The location and appearance of the stitch welds that attach the front and rear pads and the floorplate retainer stirups are again identical on all 13 mags.
Finally, the floorplate keeper buttons are flat in profile on ALL 13 mags.
Photos of my mags:
"Short tab" mags on left:
Note the "6" in "36" is raised a bit on all of the mag bodies, including the two "short tab" mags at left:
Pads and pad welds are the same . . .
. . . as are the front pads:
Same for the stiffening ribs:
Closeup of the floorplates:
Closeup of followers:
The reason that I can say with certainty that ALL 13 of the S&W 76 magazines in my posession are genuine is due to where and when I got them. All 13 that I own came from a dealer/gunsmith in my hometown who bought them in late 1970 or early 1971 as part of an order of three S&W 76 subguns and 30-some magazines, one for himself and two for eventual sale. For years I used to "hang out" at this dealer/gunsmith's shop in his basement, and was his extra pair of hands, gunshow table-sitter, and shop cleaning person, getting paid in boxes of 22LR ammo. He bought the three S&W 76s and the mags when I was a junior in HS. I got to fire his 76 a few times, the last being shortly before I left for Parris Island in August of 1972.
The dealer passed away in 1978, and I attended the estate sale and among other things purchased the 13 S&W 76 mags in a "mixed lot" carton of M14, M1911, and M1 Carbine magazines and other items. Nobody bid on the box, and the opening bid was $20 and I bid that and won. I was interested in the M1 Carbine and M1911 magazines but held onto the M14 and S&W 76 mags "just in case."
Since the gunsmith/dealer bought the 13 mags from S&W, and the mag bodies are IDENTICAL with only the floorplates being different, I am 100% confident that regardless of the difference in floorplates, all 13 mags are the "real deal."
Last year I purchased 10 more S&W 76 mags with the long tab floorplate, and they are identical to the "long tab" mags that I got from the deceased dealer's estate sale.
If the "long tab" S&W 76 mags are fakes, somebody went to A LOT of trouble back in the early 70s to exactly counterfeit everything but the floorplates.
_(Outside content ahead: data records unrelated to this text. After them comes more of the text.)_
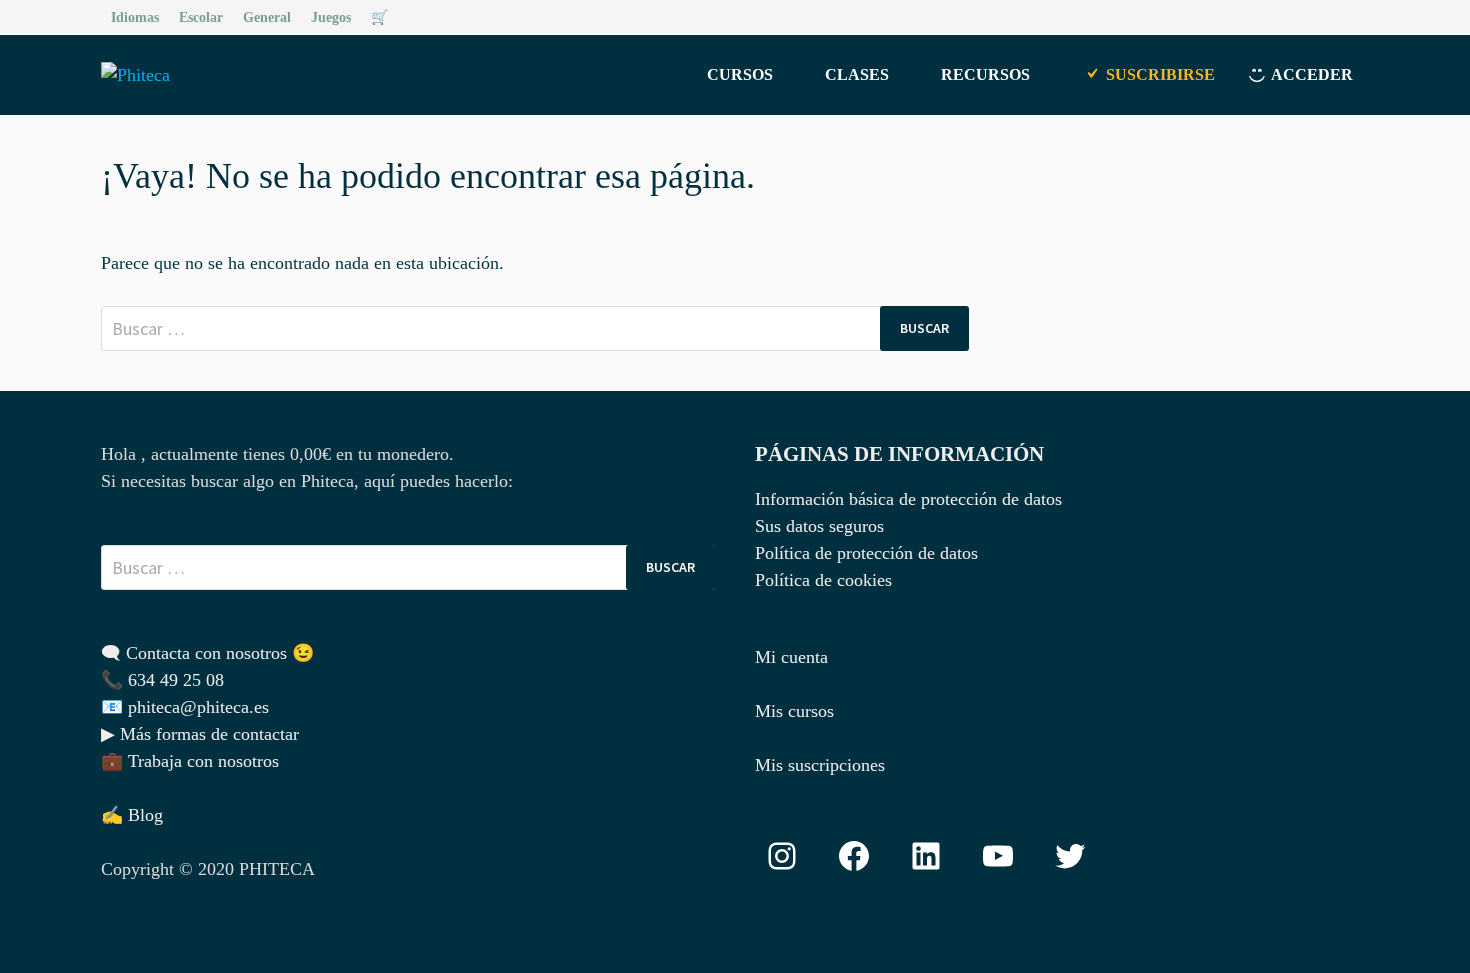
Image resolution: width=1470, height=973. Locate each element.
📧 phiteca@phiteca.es (185, 707)
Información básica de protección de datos (908, 499)
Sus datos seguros (819, 526)
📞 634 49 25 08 (162, 680)
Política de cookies (823, 580)
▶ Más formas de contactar (200, 734)
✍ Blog (132, 815)
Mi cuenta (791, 657)
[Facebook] (1335, 16)
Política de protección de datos (866, 553)
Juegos (331, 17)
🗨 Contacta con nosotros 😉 (207, 653)
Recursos (985, 74)
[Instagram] (1358, 16)
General (267, 17)
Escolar (201, 17)
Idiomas (135, 17)
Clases (857, 74)
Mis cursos (794, 711)
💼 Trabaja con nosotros (190, 761)
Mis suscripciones (820, 765)
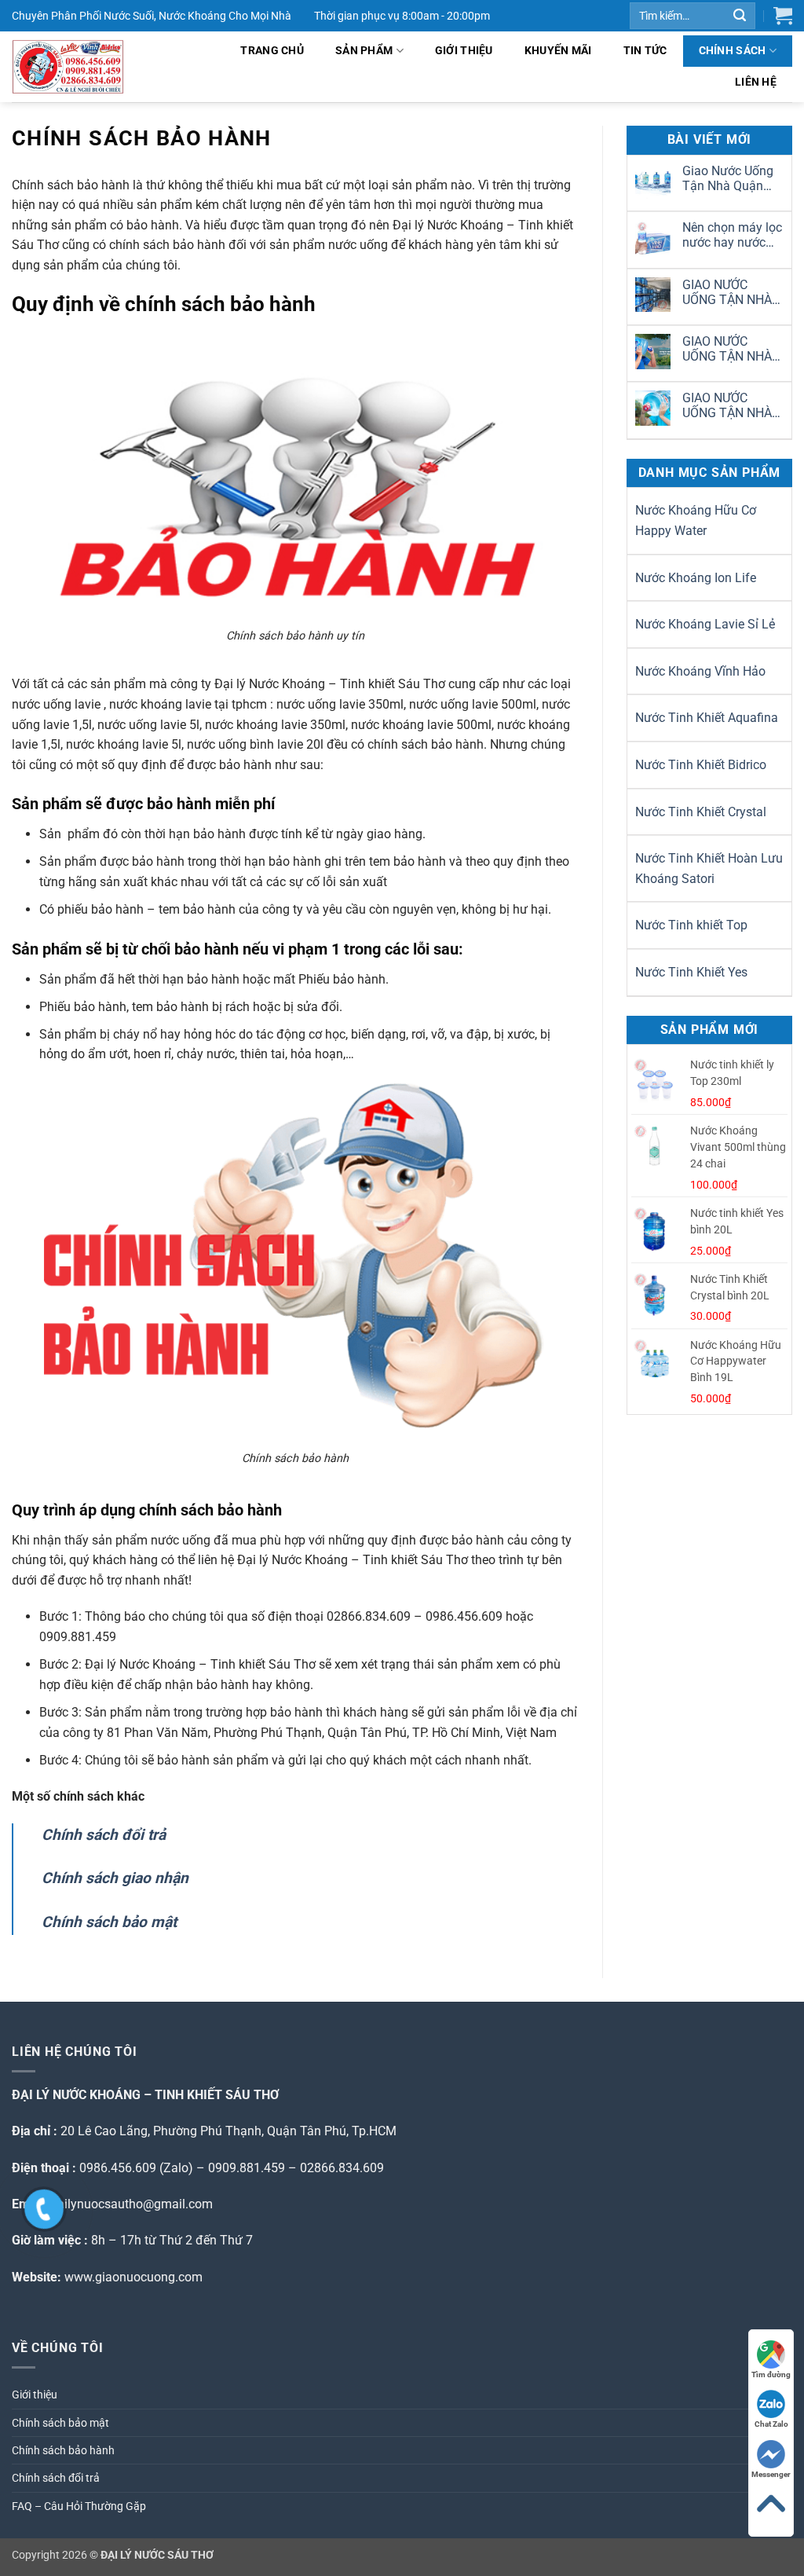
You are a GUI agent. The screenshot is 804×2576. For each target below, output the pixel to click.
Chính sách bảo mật (109, 1922)
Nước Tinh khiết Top (691, 925)
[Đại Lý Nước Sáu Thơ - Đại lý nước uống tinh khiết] (86, 66)
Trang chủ (272, 50)
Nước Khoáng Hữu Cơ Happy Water (695, 520)
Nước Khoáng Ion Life (695, 577)
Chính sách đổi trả (104, 1835)
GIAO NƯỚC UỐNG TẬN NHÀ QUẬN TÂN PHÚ (727, 405)
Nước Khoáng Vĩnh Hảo (700, 671)
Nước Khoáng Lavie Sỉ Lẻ (705, 624)
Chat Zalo (771, 2424)
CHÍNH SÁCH (732, 50)
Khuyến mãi (558, 50)
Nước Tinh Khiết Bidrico (700, 764)
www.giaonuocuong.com (133, 2277)
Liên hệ (756, 82)
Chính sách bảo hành (63, 2450)
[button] (782, 16)
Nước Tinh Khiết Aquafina (706, 717)
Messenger (771, 2474)
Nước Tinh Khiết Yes (691, 972)
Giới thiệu (464, 50)
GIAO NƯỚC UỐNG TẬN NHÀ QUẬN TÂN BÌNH (727, 349)
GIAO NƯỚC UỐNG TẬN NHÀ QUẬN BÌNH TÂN (727, 292)
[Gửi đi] (740, 16)
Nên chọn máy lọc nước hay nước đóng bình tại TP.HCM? (732, 235)
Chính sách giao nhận (115, 1878)
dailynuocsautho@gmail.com (131, 2204)
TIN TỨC (645, 50)
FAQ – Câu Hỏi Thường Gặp (79, 2506)
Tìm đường (771, 2374)
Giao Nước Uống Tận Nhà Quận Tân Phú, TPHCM (729, 178)
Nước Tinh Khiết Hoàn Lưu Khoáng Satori (709, 868)
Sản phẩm (364, 50)
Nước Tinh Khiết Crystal (700, 811)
As an MG dealer told me a few years ago, it's his opinion that S&W likely made the floorplate tab longer on subsequent mag orders so that the longer tab could be used as a disassembly tool (screwdriver) in removing the handgrip screw.
William of Occam stated in so many words that "the simplest explanation is most often the correct one," (Occam's Razor). Given the provenance of my 13 S&W 76 magazines that were all purchased by the same dealer in the early 70s, and that S&W likely changed the floorplate design at some point, and that all 13 of my S&W 76 mags run without fault 100% of the time, I can only conclude that they are genuine.